**Extracto de la fuente:**
-- -- --

Según todas las apariencias externas, la vida es una chispa luminosa entre dos
oscuridades eternas. Tampoco el intervalo entre esas dos noches es un día sin
nubarrones, pues cuanto más capaces somos de experimentar placer, tanto más
vulnerables somos al dolor y, ya sea en segundo término o en primer plano, el dolor
siempre nos acompaña. Nos hemos convencido de que la existencia vale la pena por
la creencia de que hay algo más que las apariencias externas, que vivimos para un
futuro más allá de la vida presente, puesto que el aspecto exterior no parece tener
sentido. Si vivir es acabar con dolor, falta de integridad y el regreso a la nada, parece
una experiencia cruel y fútil para unos seres que han nacido con la capacidad de
razonar, abrigar esperanzas, crear y amar. El hombre, ser juicioso, quiere que su vida
tenga sentido, y le cuesta trabajo creer que lo tiene a menos que exista un orden
eterno y una vida eterna tras la experiencia incierta y momentánea de la vida mortal.

-- -- --

**Extracto de datos:**
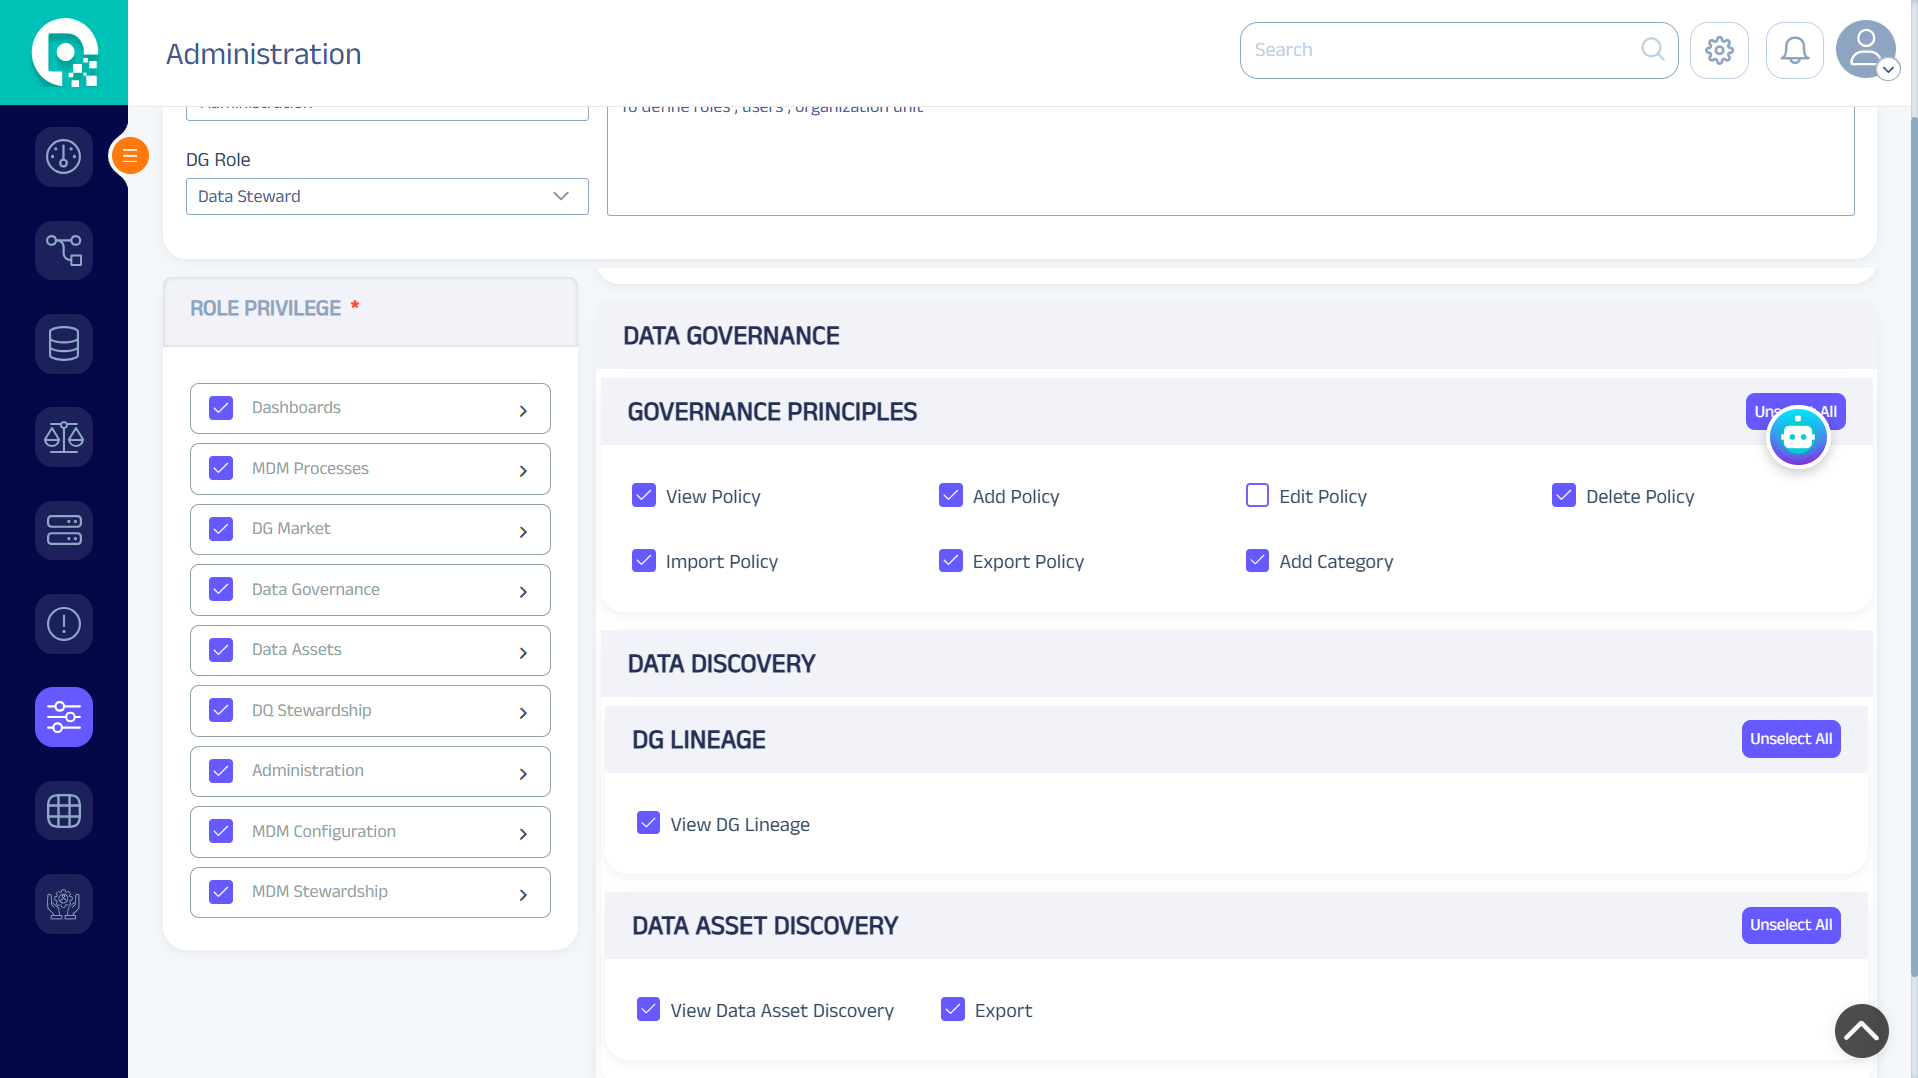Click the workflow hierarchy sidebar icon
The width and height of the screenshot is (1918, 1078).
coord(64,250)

-- -- --

**Qué hacer:**
A) Según el texto sobre el sentido de la vida, ¿entre qué dos cosas es la vida una chispa luminosa?
B) Prosiga el texto sobre el sentido de la vida a partir del punto en que termina.
El material procede de otra fuente.

**Los resultados:**
A) Entre dos oscuridades eternas.

B)
Quizá no se me perdone que presente temas serios con una disposición frívola,
pero el problema de encontrar sentido al caos aparente de la experiencia me recuerda
mi deseo infantil de enviar a alguien un paquete de agua por correo. El destinatario
quita el cordel y desencadena un pequeño diluvio sobre su regazo. Pero el juego
nunca sería efectivo, dado que es irritantemente imposible envolver y atar medio litro
de agua en un paquete de papel. Hay tipos de papel que no se deshacen cuando están
húmedos, pero el problema estriba en lograr que el agua adopte una forma manejable
y en atar el cordel sin que el bulto reviente.
Cuanto más estudiamos las soluciones que se han intentado aplicar a los
problemas en política y economía, arte, filosofía y religión, más aumenta nuestra
impresión de que esa gente extremadamente dotada está aplicando de un modo inútil
su ingenio a la tarea imposible y fútil de empaquetar el agua de la vida, haciendo
unos paquetes pulcros y permanentes.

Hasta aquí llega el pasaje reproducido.